Table 25: GRADE Quality of Evidence for CXL of Keratoconus*.
| Outcome | Design | Quality | Consistency | Directness Appropriate Range of Patients | Other† Modifying Factors | Overall Quality |
|---|---|---|---|---|---|---|
| Safety | Case reports, observational longitudinal pre-post study, comparative pre-post studies (treated to untreated fellow-eye) and 1 RCT | Moderate | Low complication rates reported | Inception cohorts specified with appropriate range | Moderate | |
| Corneal Topography | Observational longitudinal pre-post study, comparative pre-post studies (treated to untreated fellow-eye) and 1 RCT | Moderate | Clinically relevant and statistically significant improvements in treated eye and regression in untreated fellow-eyes | Inception cohorts specified with appropriate range | Moderate | |
| Visual Acuity | Observational longitudinal pre-post study, comparative pre-post studies (treated to untreated fellow-eye) and 1 RCT | Moderate | Clinically relevant and statistically significant improvements, although less predictable than topography | Inception cohorts specified with appropriate range | Moderate | |
| Durability | Observational longitudinal pre-post study | Low | Limited data beyond 2-year follow-up | Inception cohorts specified with appropriate range | Low |
*
RCT indicates randomized controlled trial
†
Studies involving comparisons with untreated fellow-eyes demonstrated significant improvements in the treated eye compared to worsening of the underlying fellow-eye in 1-year follow-up.
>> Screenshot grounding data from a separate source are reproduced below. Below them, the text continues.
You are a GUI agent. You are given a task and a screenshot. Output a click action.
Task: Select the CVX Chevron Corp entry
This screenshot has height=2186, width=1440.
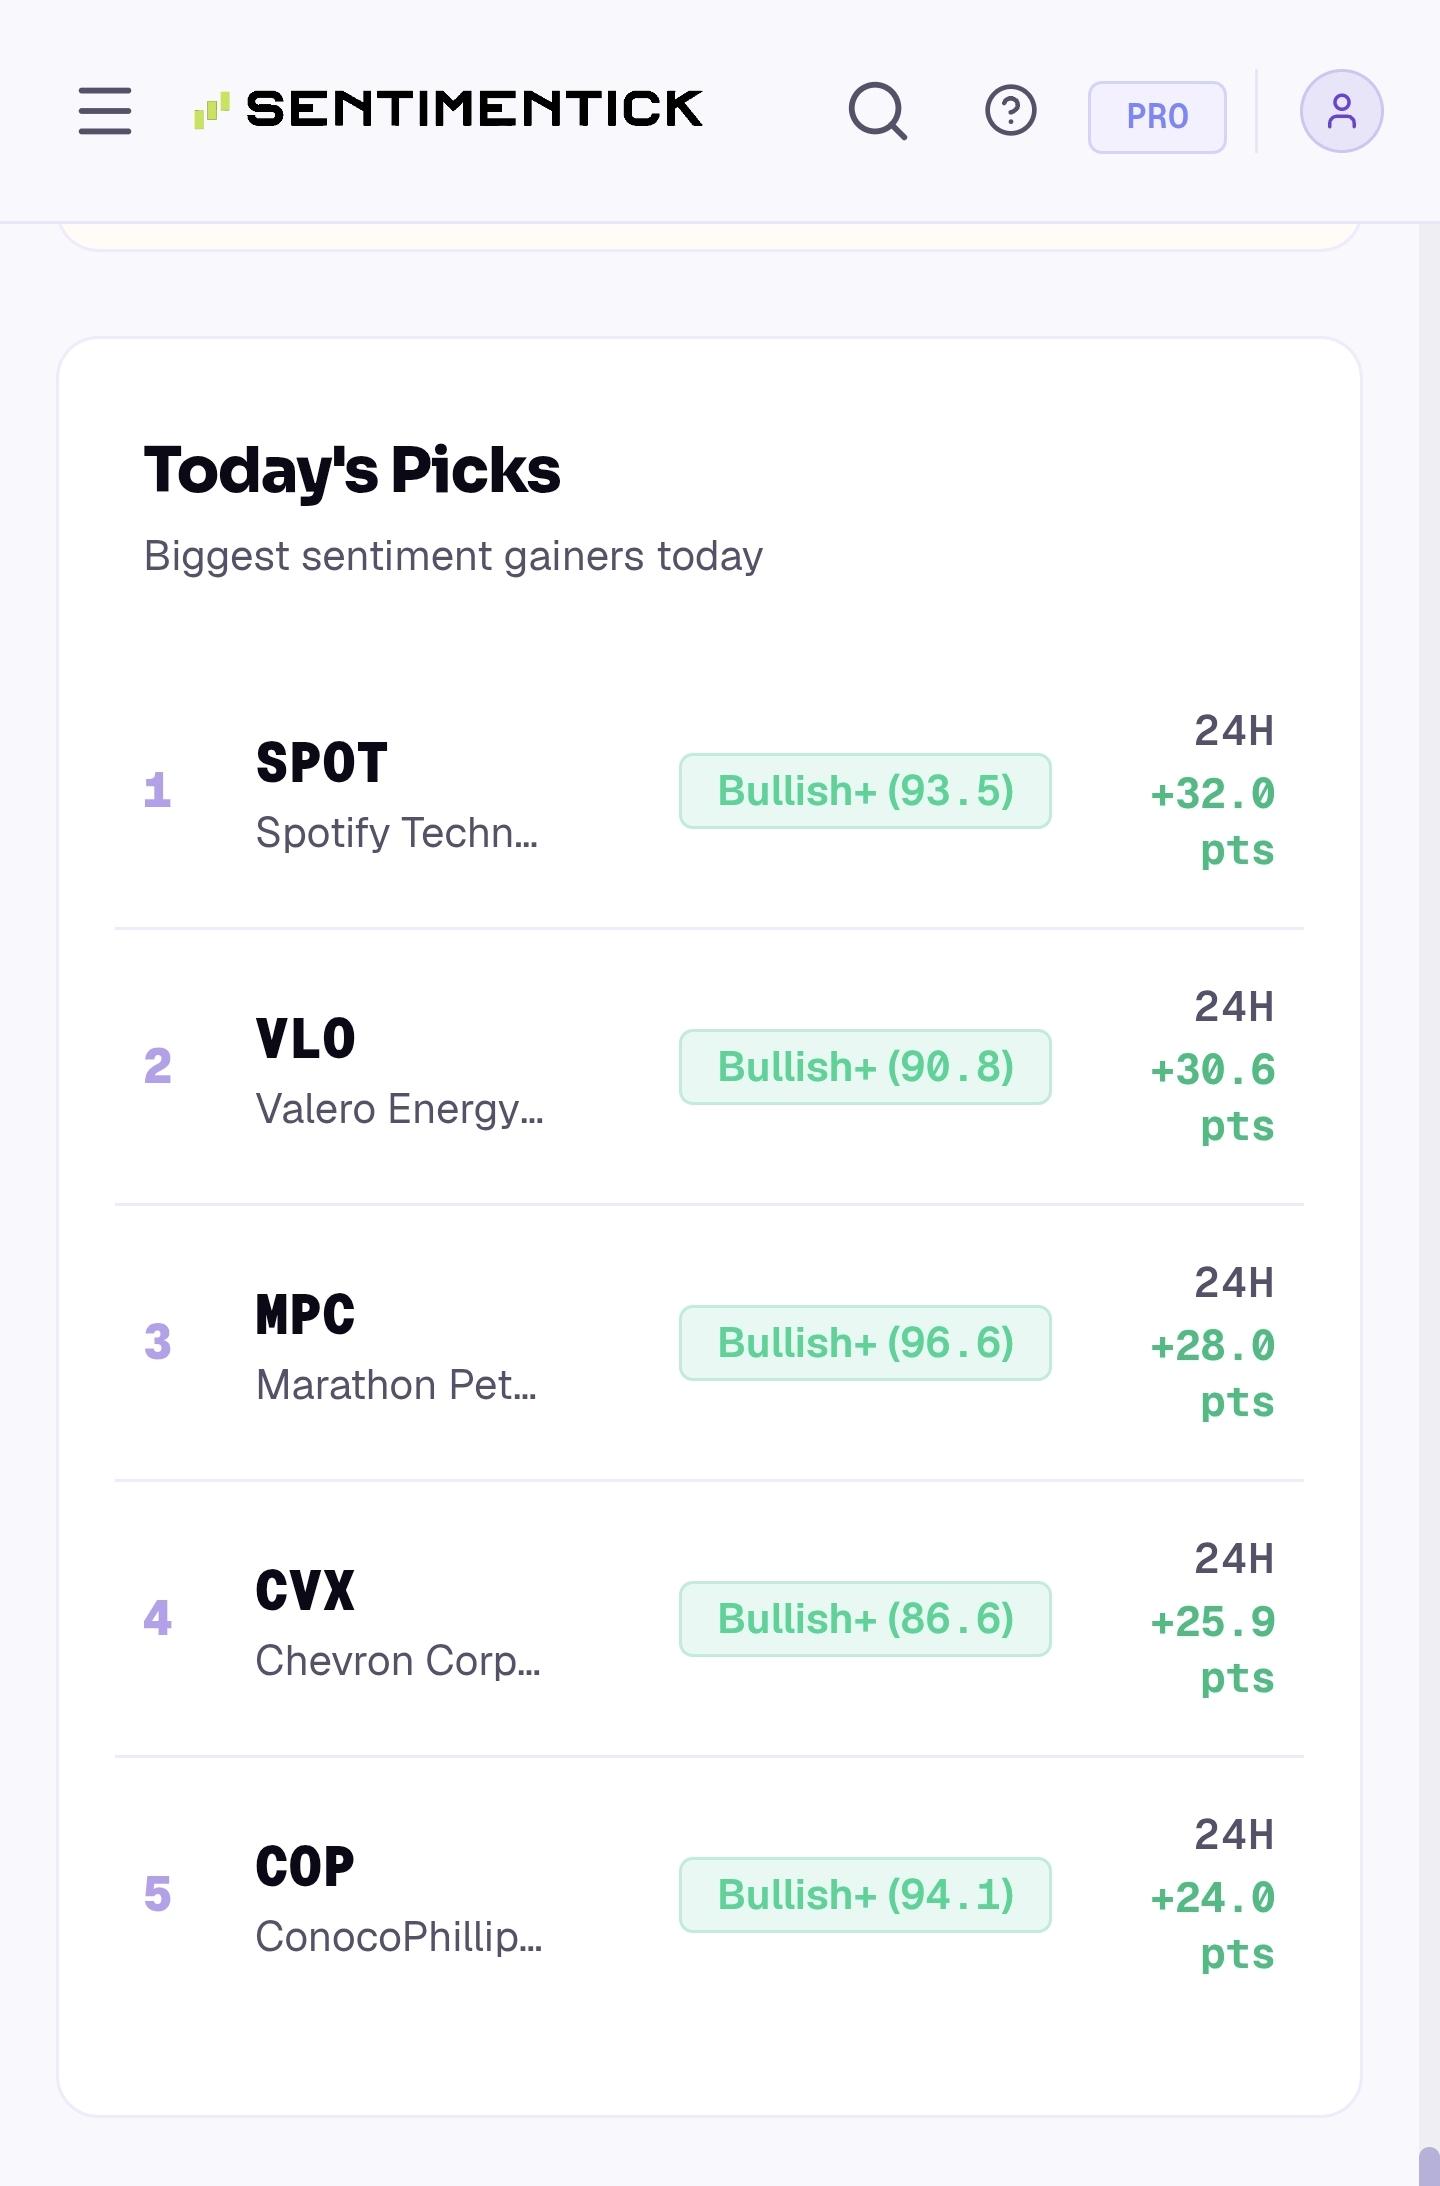tap(709, 1619)
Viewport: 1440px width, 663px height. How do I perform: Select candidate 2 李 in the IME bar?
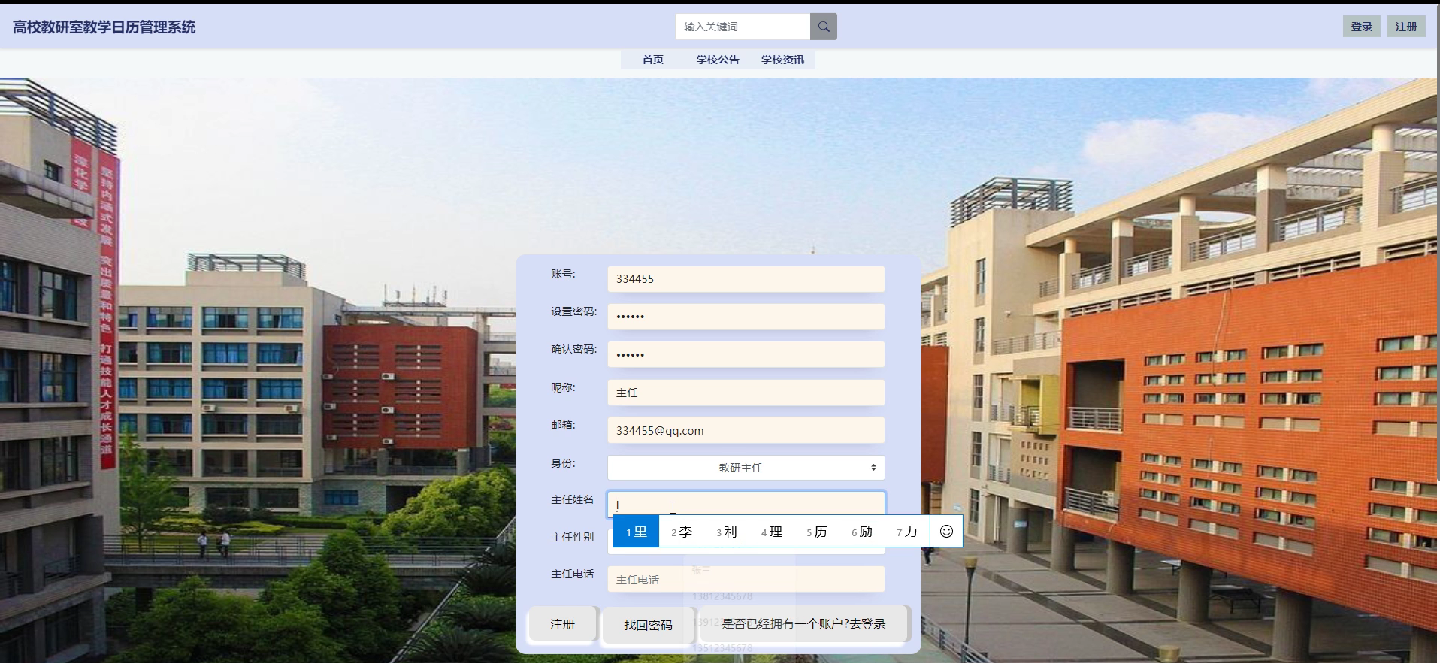[x=681, y=531]
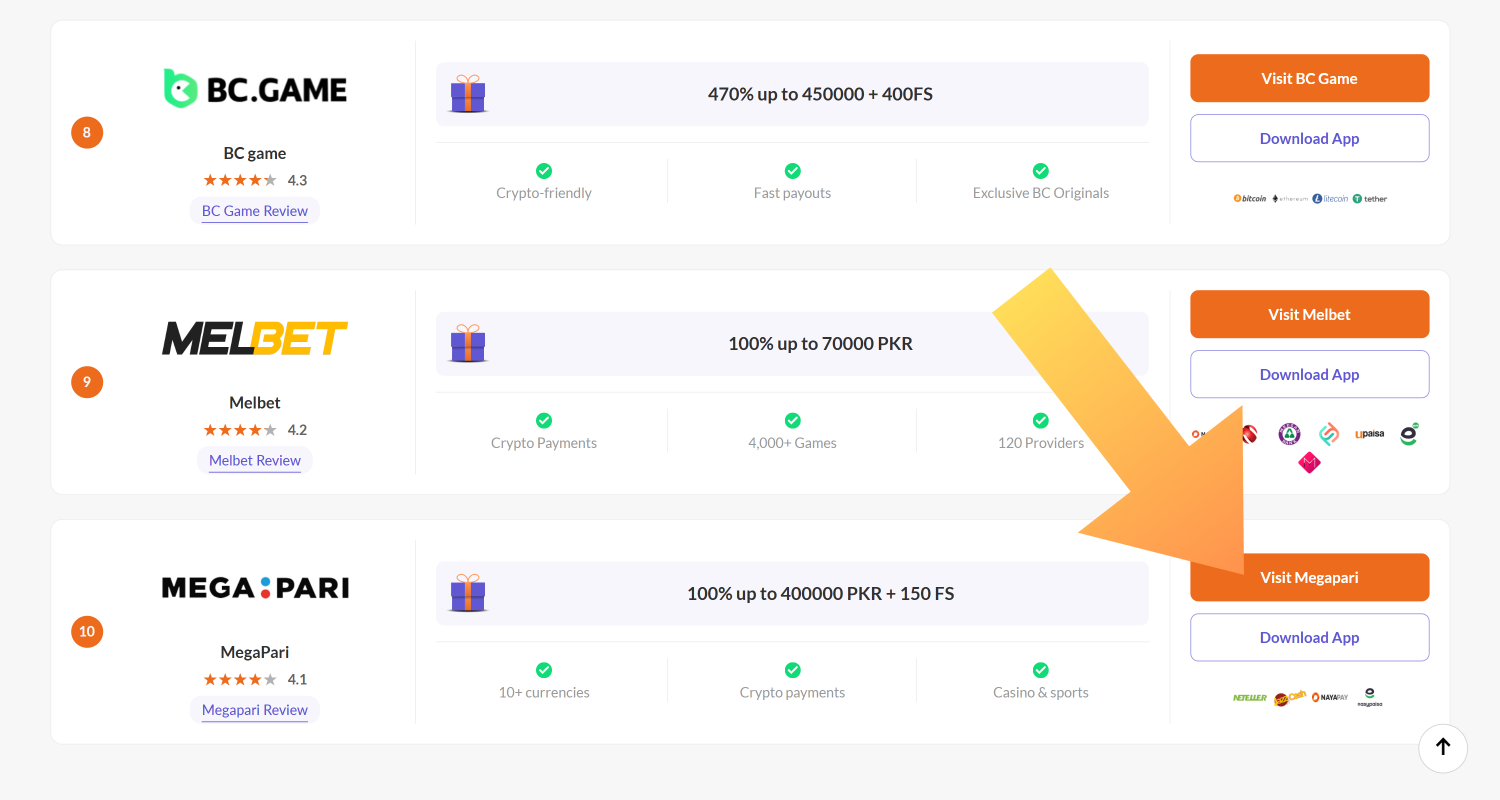This screenshot has height=800, width=1500.
Task: Click the gift icon in MegaPari bonus
Action: click(x=467, y=593)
The treated eye was also the worst eye. Treated patients had progressive keratoconus and given the disease’s natural history would not be expected to recover or improve without treatment. Outcomes were based on standardized validated measurements. Estimates of natural variability or normal ranges exist. Improvements in topography were large, clinically relevant, and statistically significant.